The news comes just a week after Sycamore Partners — the private equity firm that agreed to buy a majority stake in the lingerie business, including the Pink brand, for $525 million back in February — filed a lawsuit against L Brands saying the company was in breach of its original contract. The reason, the private equity firm alleged, was because the retailer was taking steps amid the pandemic that left it unprofitable.
“Less than one month after L Brands entered into the transaction agreement with [Sycamore], however, it closed nearly all of its approximately 1,600 Victoria’s Secret and Pink brick-and-mortar locations globally, including all 1,091 of its Victoria’s Secret and Pink stores in the United States and Canada,” the court documents filed by Sycamore read.

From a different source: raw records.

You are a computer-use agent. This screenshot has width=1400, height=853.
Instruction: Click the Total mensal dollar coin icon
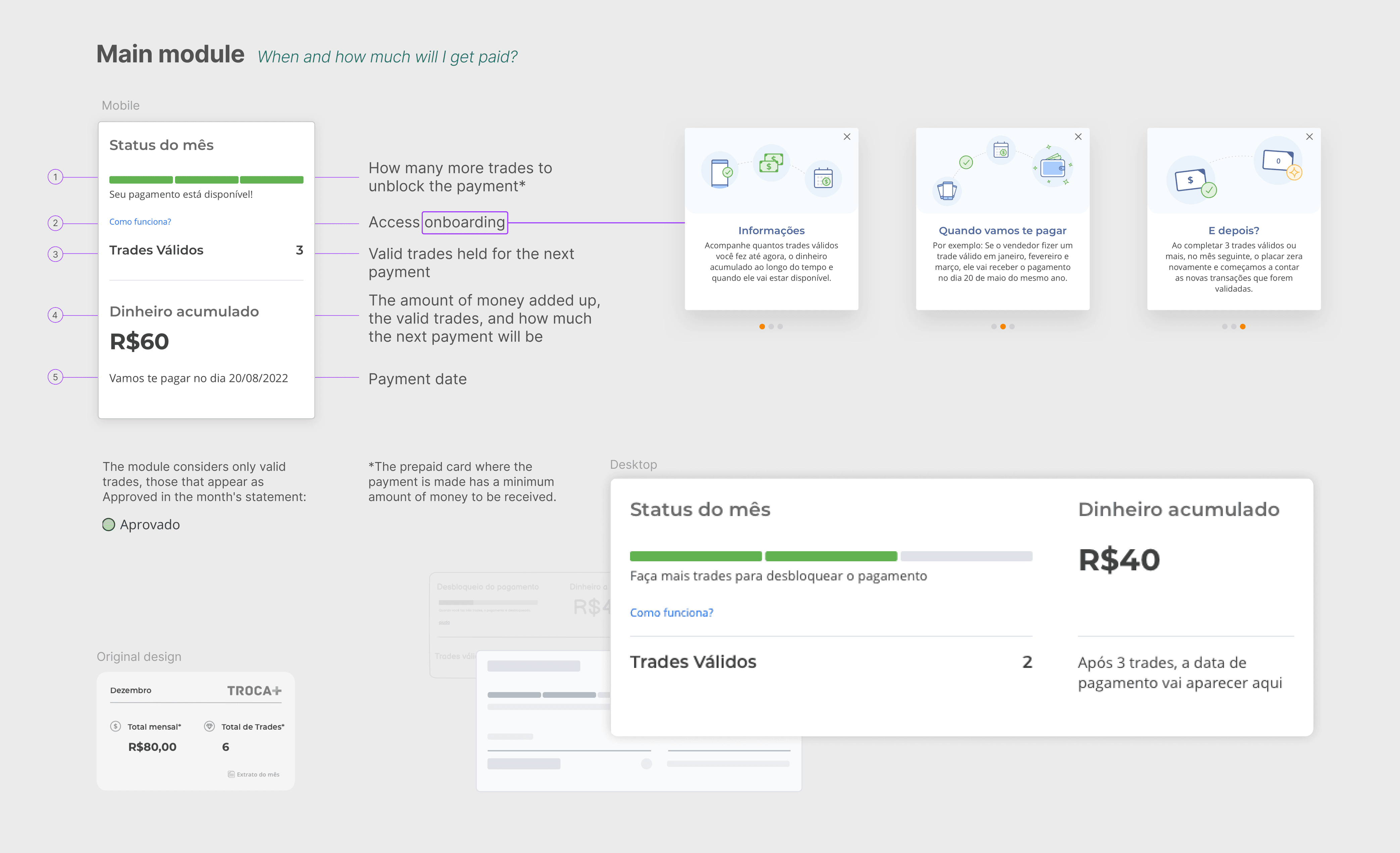click(x=115, y=726)
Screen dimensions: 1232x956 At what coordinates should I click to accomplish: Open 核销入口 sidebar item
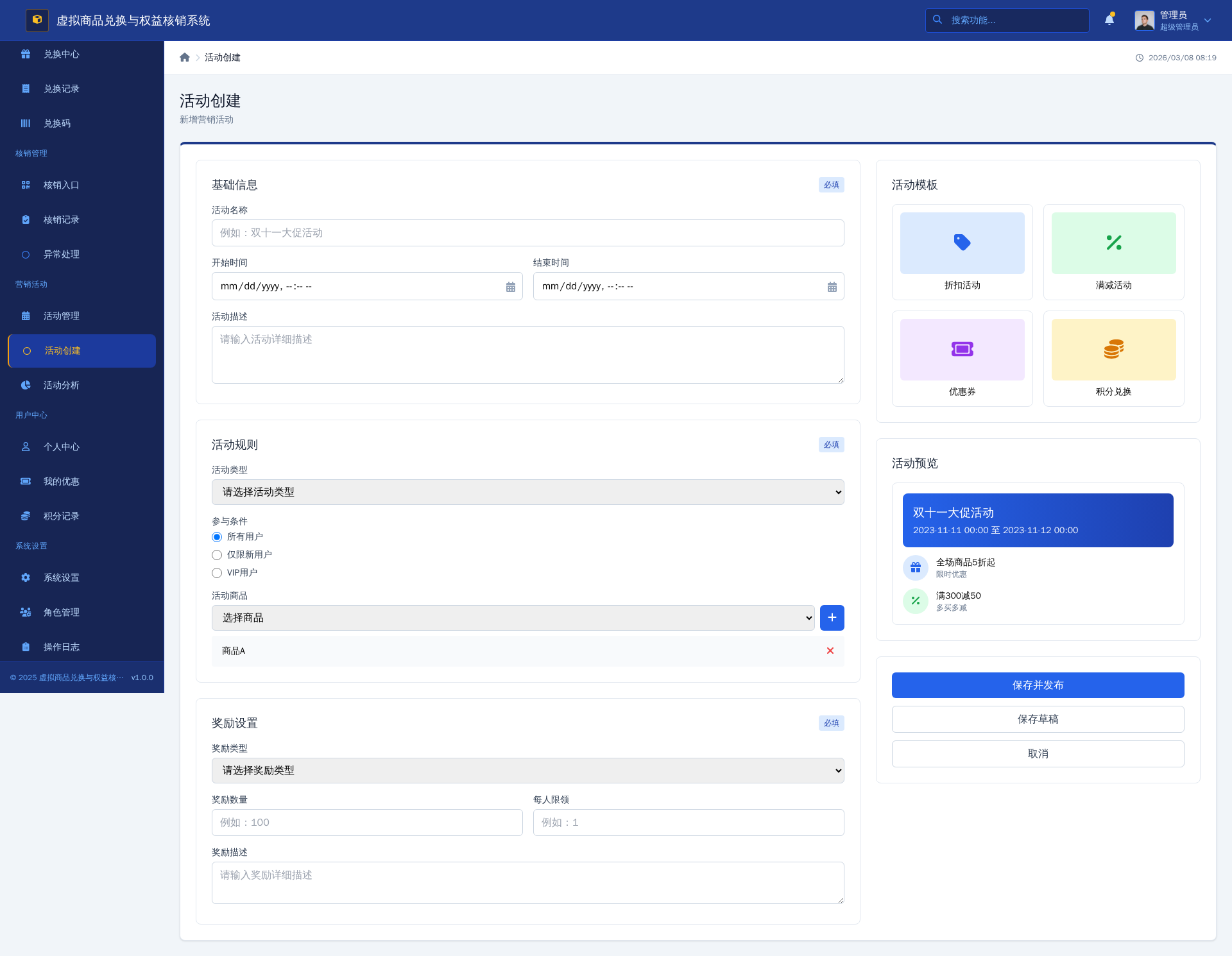pos(62,185)
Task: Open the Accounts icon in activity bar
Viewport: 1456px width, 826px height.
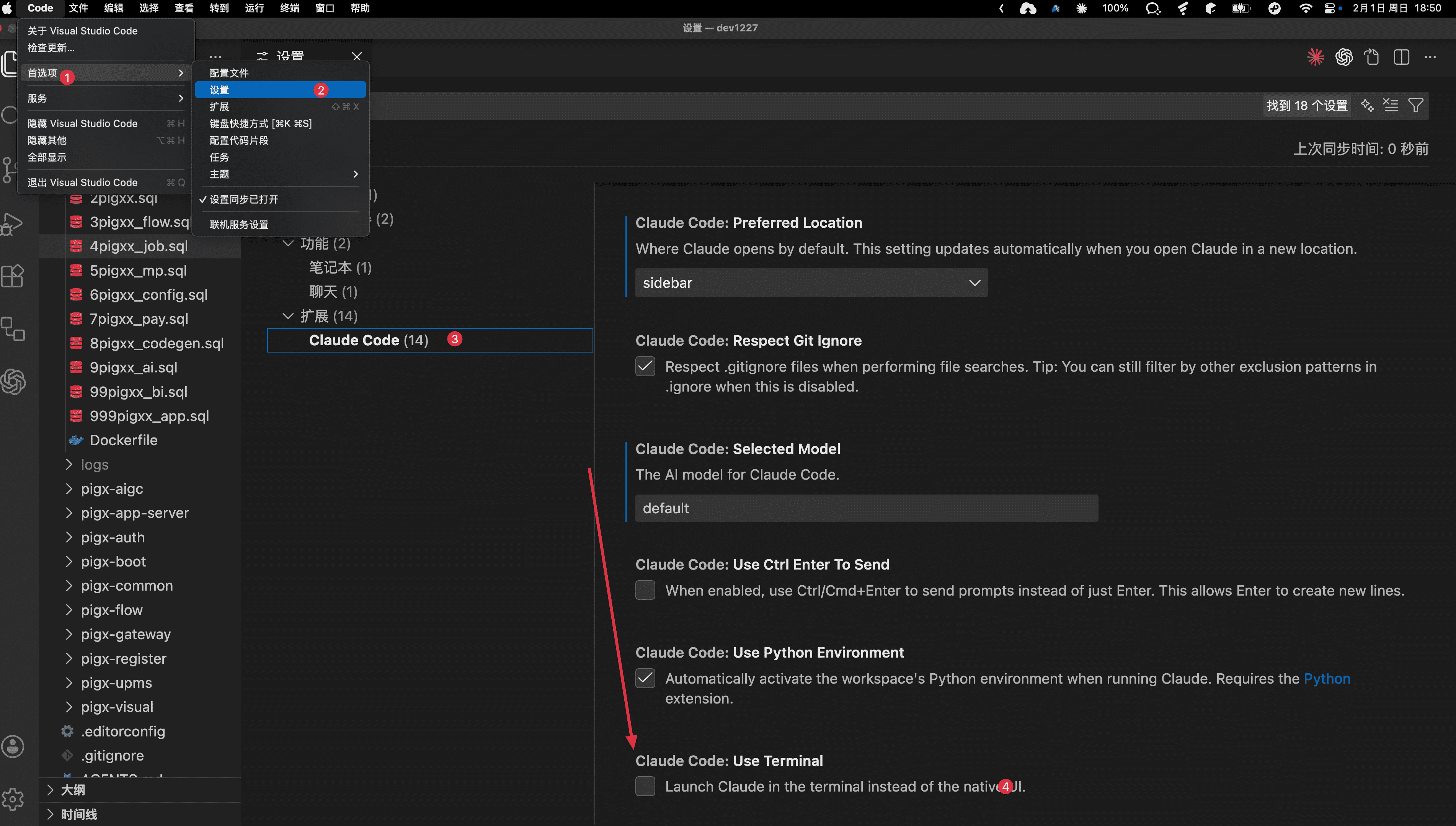Action: click(13, 747)
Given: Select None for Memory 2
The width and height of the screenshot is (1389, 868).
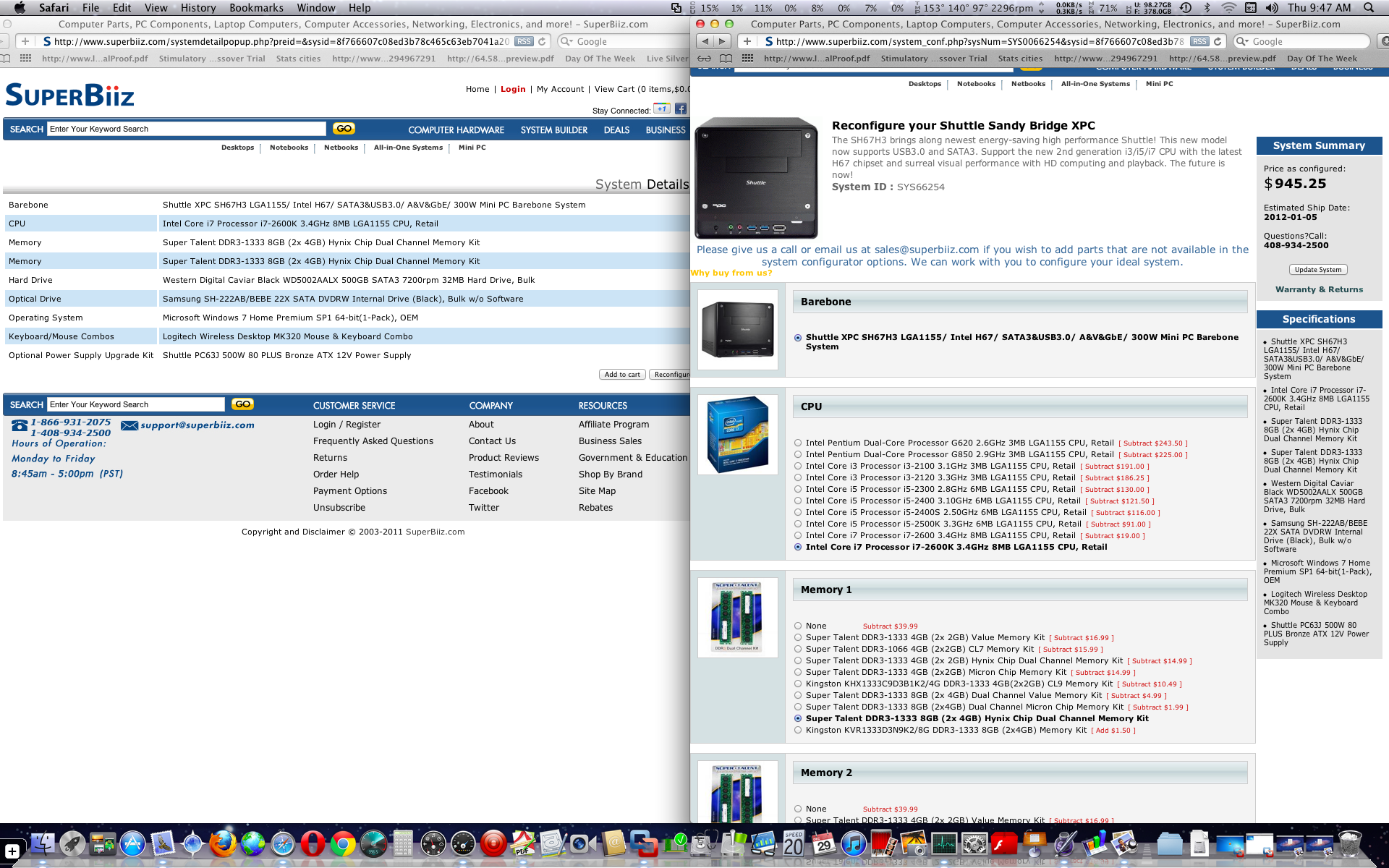Looking at the screenshot, I should point(798,809).
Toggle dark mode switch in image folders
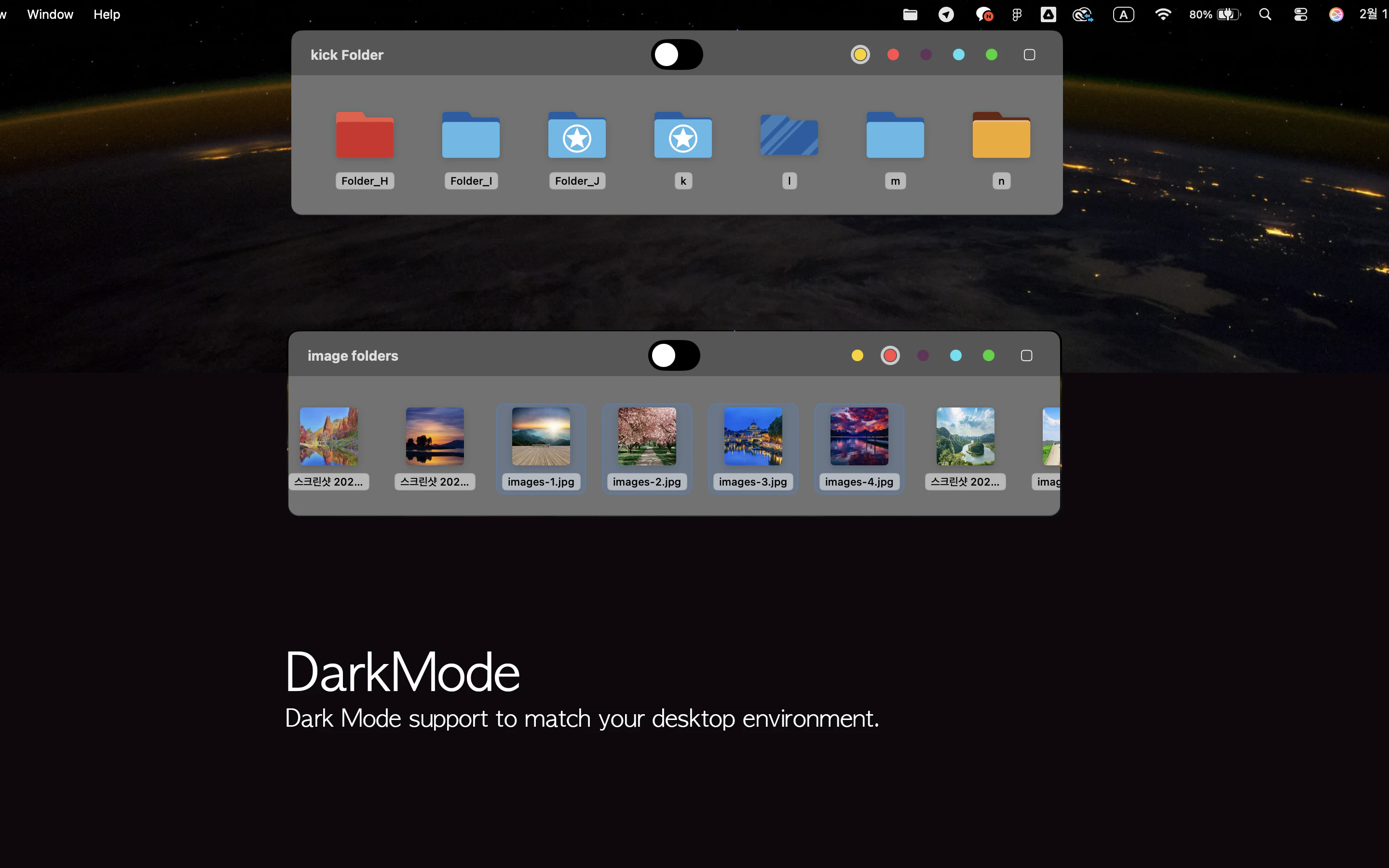This screenshot has height=868, width=1389. (674, 355)

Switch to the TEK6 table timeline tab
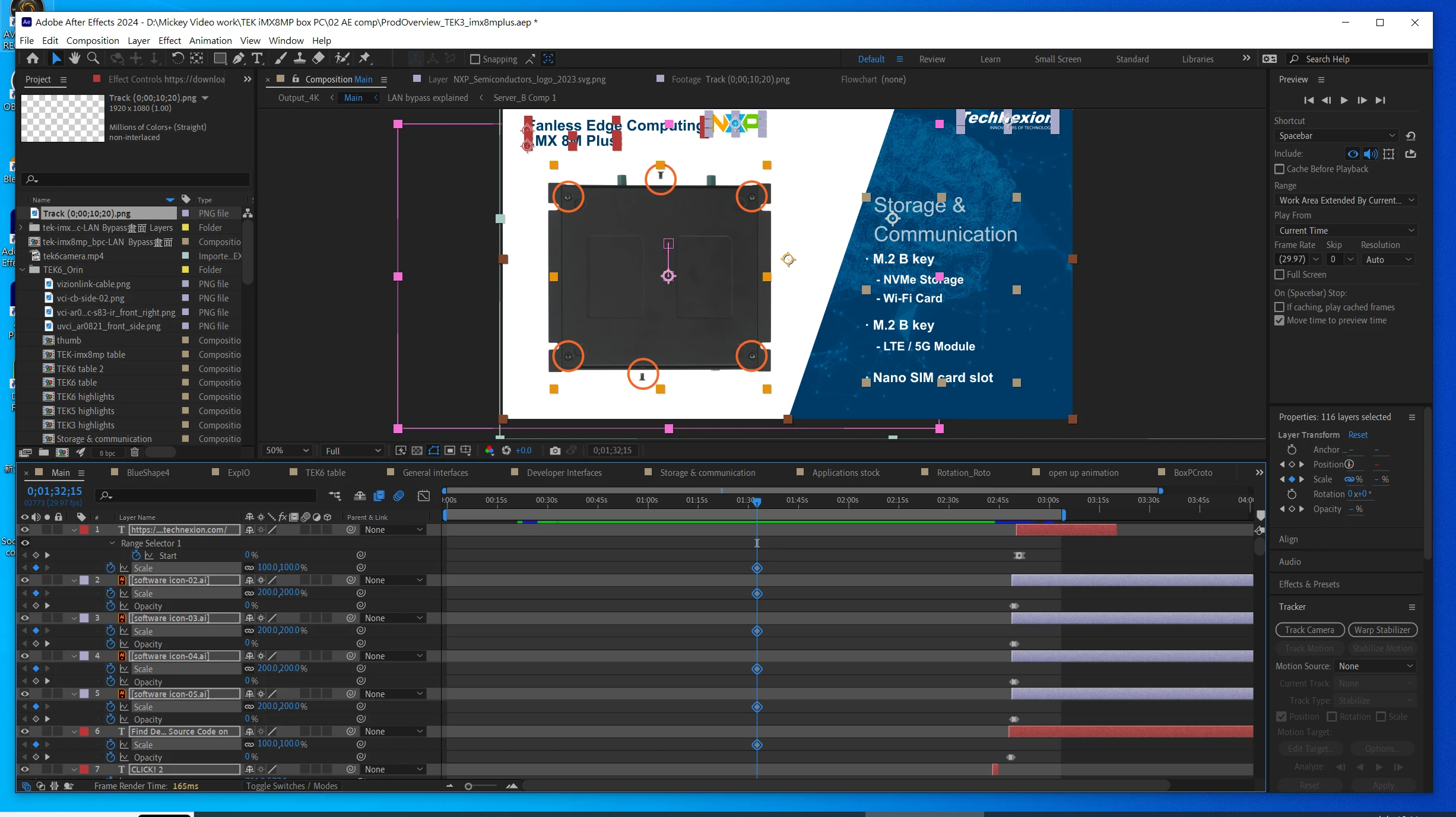(325, 473)
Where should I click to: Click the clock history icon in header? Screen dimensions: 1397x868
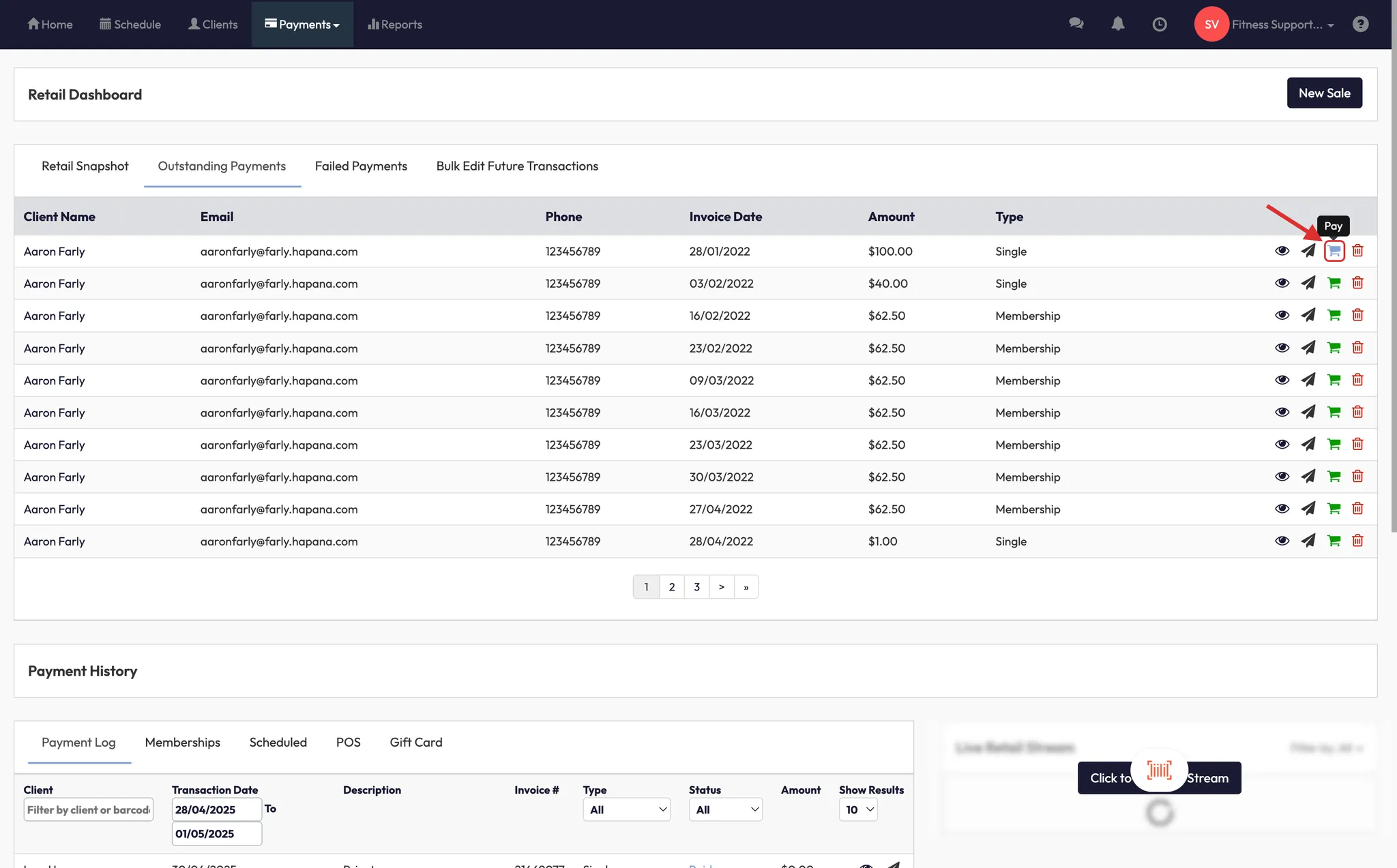click(1159, 25)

“More importantly, however, L Brands also took the following voluntary actions with respect to the Victoria’s Secret Business: furloughed most of the employees of the Victoria’s Secret business; reduced by 20 percent the base compensation of all employees at the level of senior vice president and above, and deferred annual merit increases for 2020; drastically reduced new merchandise receipts which, when coupled with L Brands’ failure to dispose of existing out-of-season, obsolete and excess merchandise, has saddled the Victoria’s Secret business with a stock of merchandise of greatly diminished value, and failed to pay rent during April 2020 for its retail stores in the United States,” the documents read. “All of these actions were taken by L Brands in violation of the transaction agreement. These actions have caused significant damage to the Victoria’s Secret business.”
The next day, L Brands responded with a complaint of its own. The company did not deny or confirm any rent payments, but said the agreement with Sycamore was legally binding.
Now, as the transaction hangs in limbo — and stores in North America are still closed because of health concerns — L Brands is taking further steps to protect its business.
That includes updating its revolving credit facility to increase its liquidity and reducing annual capital spend, from $550 million to around $250 million.
Shares of L Brands, which closed down 6.96 percent to $11.89, are down more than 52 percent year-over-year.